-> Actually I was thinking of using the length of the string passed to
-> determine the number of exchanges to make.
Yes. I seem to recall that the very similar routine that was posted here
a few weeks ago did exactly that. It did 2*N swaps, where N is the
number of characters in the string.
-> That it may "produce probabilities that are exceedingly close" is
-> good enough for me. I like the idea that it has that "randomness"
-> built in!
Well, it's true that a lot of practical randomizers aren't strictly
random, but *tend toward* randomness as some routine is iterated several
times. For example, the normal way of shuffling a deck of cards, by
splitting it into two roughly equal parts, then riffling the parts
together, produces results that are nowhere near random if the actions
are done just once. The card that was on the top of the deck will almost
certainly still be on the top or very close to it, and so on. Only by
repeating the splitting and riffling quite a large number of times, as
is done in practice, do the cards become really jumbled, so they would
satisfy practical tests of randomness.
And the same is true of your routine...
However, since BASIC comes with the built-in RND generator, which
satisfies just about every test for randomness and operates very
quickly, I feel that computer randomizing routines shouldn't depend on
tending towards randomness, but should use RND to achieve it very
quickly, And that's what my routine does.

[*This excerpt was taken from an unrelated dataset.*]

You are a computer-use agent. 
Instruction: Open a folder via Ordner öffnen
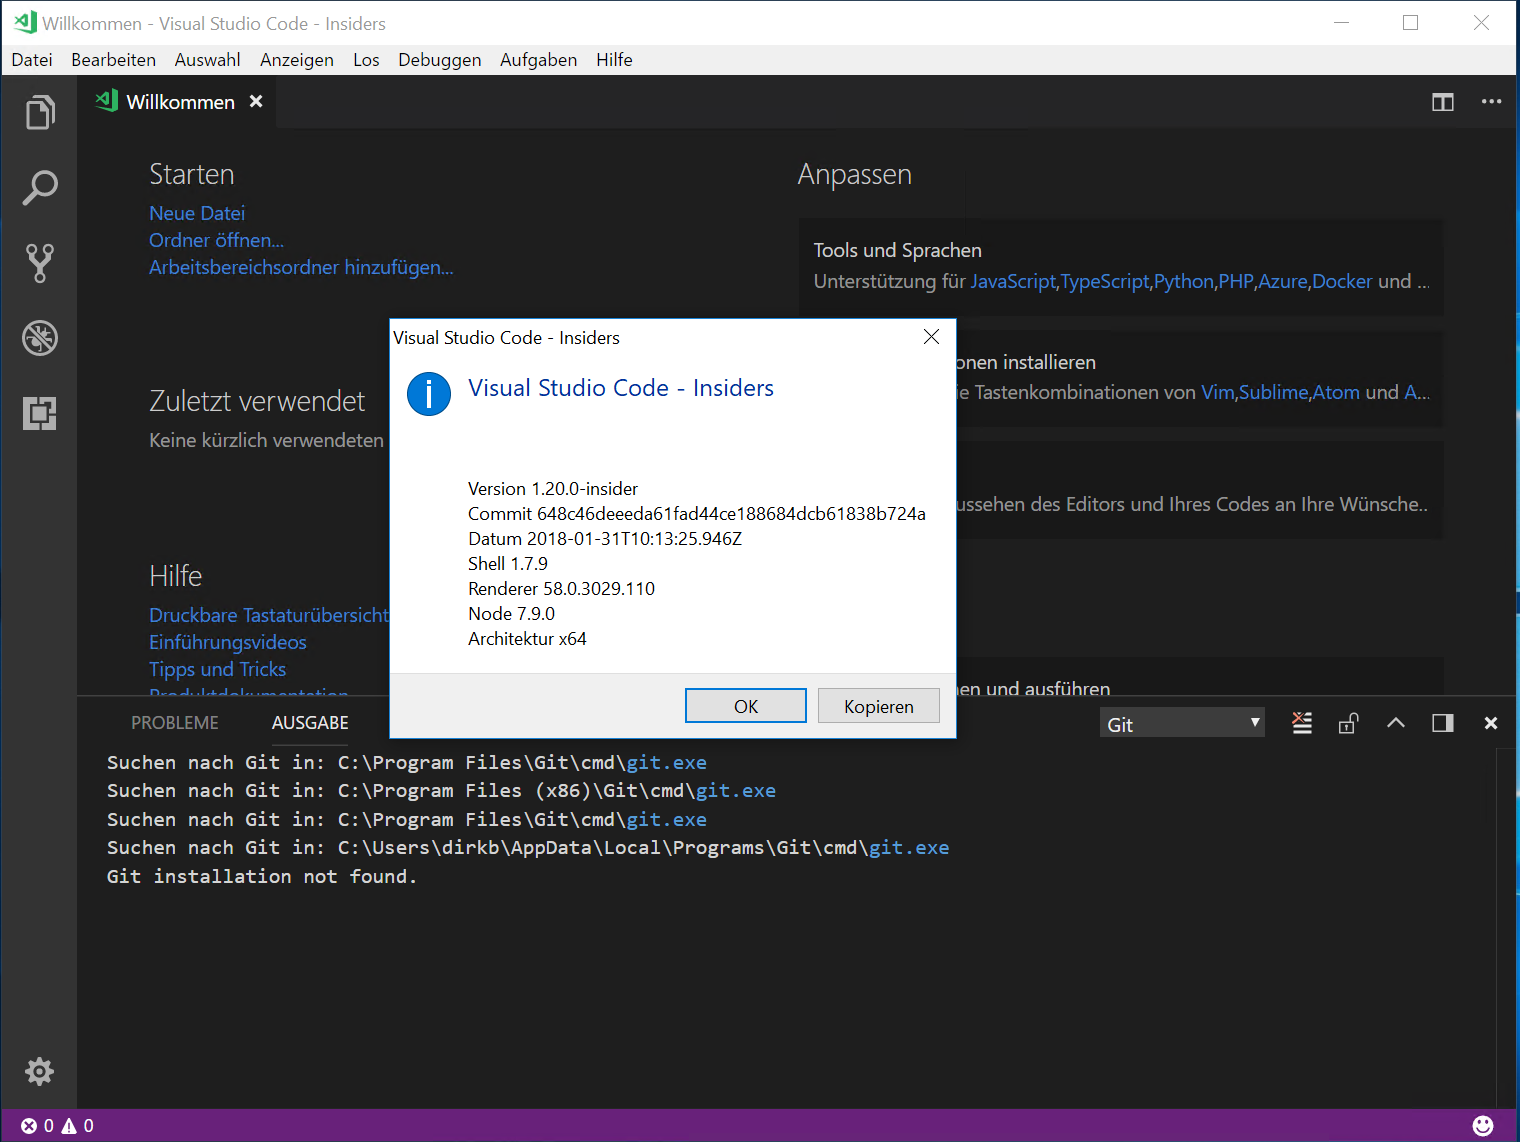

-> DW>and swaps. I still prefer my routine, which produces a
-> theoretically DW>perfect result in just two swaps!
->
-> Yes but only when there are only 3 characters in the string. What
-> happens when there are more characters in the string?
It needs N-1 swaps, where there are N characters involved.
The swapping routine is:
FOR X = 1 TO N - 1
SWAP L$(X), L$(X + INT(RND * (N + 1 - X)))
NEXT X
So N - 1 swaps are done. If you figure out the expression in the second
L$(), when X=1, the swap can be done in N ways, involving any of the N
characters. When X=2, there are only N-1 possibilities in the swap. The
first element can't be involved. And so on. So the total number of
branches in the decision tree is N*(N-1)*(N-2)* ... *3*2, in other
words, N!, the exact same number as the number of possible permutations
of N characters. It's easy to show that every permutation is reachable
by just one branch, so the permutations are exactly equi-probable -
which is the goal of this kind of randomization routine.
I still far prefer it to any iteration method!